* [What to do]:
Check every line of the entries below for the word "checkbox", and copy the ones that have it.
───── Source records
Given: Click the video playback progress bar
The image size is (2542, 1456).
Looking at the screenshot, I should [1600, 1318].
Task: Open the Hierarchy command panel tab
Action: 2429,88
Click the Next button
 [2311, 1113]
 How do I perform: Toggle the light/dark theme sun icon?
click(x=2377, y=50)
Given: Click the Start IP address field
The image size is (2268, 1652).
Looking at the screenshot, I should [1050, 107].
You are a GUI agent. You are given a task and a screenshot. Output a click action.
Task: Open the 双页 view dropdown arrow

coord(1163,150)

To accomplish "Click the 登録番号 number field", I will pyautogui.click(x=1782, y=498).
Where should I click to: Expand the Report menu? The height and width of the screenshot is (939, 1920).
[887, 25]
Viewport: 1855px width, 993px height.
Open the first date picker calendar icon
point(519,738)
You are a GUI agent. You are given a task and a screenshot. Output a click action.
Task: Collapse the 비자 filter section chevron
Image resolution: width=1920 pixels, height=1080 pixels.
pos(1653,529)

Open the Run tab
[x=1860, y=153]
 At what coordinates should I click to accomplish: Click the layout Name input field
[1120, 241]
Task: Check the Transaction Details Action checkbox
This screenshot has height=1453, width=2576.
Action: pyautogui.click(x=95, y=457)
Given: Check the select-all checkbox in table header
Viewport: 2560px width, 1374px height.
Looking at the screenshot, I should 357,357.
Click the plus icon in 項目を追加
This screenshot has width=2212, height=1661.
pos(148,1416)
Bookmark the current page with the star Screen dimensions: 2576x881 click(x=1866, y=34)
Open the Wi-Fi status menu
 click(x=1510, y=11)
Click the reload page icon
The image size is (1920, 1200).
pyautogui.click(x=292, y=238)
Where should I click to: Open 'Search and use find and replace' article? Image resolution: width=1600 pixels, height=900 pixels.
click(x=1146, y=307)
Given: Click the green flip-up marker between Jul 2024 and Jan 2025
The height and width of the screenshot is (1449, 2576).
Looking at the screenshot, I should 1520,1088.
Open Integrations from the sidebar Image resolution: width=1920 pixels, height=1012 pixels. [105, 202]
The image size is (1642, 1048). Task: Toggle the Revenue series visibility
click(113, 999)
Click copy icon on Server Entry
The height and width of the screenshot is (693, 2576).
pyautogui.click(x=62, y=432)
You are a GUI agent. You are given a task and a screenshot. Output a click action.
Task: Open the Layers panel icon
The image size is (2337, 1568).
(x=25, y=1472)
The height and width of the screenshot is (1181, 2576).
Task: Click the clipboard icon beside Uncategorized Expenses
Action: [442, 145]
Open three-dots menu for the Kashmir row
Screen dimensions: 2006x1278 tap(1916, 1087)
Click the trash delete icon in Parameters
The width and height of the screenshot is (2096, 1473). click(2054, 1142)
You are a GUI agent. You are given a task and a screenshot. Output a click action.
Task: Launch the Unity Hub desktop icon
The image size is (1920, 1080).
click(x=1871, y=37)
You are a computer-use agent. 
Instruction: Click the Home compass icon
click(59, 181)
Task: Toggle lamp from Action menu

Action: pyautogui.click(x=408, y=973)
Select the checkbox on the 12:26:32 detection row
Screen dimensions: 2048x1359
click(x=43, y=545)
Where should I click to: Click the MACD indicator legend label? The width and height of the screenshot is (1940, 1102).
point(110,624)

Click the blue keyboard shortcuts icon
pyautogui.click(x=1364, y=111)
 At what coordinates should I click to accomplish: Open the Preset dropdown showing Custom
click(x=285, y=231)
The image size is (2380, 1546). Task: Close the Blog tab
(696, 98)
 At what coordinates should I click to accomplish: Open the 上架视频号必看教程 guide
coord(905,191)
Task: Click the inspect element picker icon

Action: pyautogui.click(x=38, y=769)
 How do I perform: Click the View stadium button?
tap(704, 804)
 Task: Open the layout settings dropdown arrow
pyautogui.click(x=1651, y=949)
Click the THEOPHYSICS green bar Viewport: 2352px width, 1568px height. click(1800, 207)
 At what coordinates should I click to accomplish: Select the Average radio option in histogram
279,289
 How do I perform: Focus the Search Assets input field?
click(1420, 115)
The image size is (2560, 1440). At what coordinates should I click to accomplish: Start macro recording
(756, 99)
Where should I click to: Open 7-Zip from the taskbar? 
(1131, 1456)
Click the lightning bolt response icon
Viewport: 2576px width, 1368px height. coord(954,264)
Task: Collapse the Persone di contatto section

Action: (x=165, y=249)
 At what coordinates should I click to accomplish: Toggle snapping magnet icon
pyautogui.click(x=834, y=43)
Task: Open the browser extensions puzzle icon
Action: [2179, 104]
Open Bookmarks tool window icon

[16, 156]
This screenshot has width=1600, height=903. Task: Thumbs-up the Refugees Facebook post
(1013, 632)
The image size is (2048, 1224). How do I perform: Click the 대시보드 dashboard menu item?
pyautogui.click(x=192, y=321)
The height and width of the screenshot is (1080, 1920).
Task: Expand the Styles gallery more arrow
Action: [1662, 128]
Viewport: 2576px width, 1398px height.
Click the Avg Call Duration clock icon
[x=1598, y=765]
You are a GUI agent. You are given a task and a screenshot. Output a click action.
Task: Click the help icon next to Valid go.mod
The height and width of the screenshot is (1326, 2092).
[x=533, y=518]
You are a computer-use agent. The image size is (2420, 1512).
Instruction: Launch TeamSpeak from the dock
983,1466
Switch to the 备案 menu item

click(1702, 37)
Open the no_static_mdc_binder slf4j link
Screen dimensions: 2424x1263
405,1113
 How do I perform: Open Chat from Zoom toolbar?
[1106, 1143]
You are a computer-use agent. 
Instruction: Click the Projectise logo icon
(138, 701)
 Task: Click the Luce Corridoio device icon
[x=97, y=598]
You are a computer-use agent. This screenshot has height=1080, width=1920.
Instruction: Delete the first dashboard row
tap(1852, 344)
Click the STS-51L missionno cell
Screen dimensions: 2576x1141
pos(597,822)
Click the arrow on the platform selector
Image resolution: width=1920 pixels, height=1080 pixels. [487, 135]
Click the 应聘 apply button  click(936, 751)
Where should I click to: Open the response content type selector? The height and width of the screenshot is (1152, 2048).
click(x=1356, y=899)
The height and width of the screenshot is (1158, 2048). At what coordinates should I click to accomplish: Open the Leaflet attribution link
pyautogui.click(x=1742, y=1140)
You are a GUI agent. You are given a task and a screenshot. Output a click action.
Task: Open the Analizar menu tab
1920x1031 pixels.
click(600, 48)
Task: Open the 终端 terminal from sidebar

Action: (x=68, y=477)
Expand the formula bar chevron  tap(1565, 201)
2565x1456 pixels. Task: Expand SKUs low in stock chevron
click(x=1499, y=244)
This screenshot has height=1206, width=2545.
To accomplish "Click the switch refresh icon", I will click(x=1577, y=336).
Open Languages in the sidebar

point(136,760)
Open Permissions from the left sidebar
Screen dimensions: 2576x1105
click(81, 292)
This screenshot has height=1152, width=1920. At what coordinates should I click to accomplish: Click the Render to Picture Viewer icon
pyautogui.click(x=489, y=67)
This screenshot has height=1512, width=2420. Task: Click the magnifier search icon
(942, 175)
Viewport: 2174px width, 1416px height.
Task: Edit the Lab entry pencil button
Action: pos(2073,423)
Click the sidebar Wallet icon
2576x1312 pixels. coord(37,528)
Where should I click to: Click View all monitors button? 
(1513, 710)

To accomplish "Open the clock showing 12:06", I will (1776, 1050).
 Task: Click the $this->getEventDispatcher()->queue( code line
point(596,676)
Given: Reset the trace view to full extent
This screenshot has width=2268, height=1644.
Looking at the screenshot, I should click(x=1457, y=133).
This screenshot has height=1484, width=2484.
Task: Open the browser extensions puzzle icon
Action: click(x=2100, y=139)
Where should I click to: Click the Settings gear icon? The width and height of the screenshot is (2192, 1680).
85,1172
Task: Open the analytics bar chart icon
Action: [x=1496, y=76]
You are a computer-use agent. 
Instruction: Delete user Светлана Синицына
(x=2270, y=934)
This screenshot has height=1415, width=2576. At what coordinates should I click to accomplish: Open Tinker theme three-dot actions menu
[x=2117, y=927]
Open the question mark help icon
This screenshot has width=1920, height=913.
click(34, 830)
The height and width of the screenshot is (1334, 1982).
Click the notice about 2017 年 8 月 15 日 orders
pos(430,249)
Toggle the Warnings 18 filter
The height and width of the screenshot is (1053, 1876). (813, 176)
──────────
* [Task response]:
Task: Check the Transaction Details Action checkbox
Given: Check the select-all checkbox in table header
Select the checkbox on the 12:26:32 detection row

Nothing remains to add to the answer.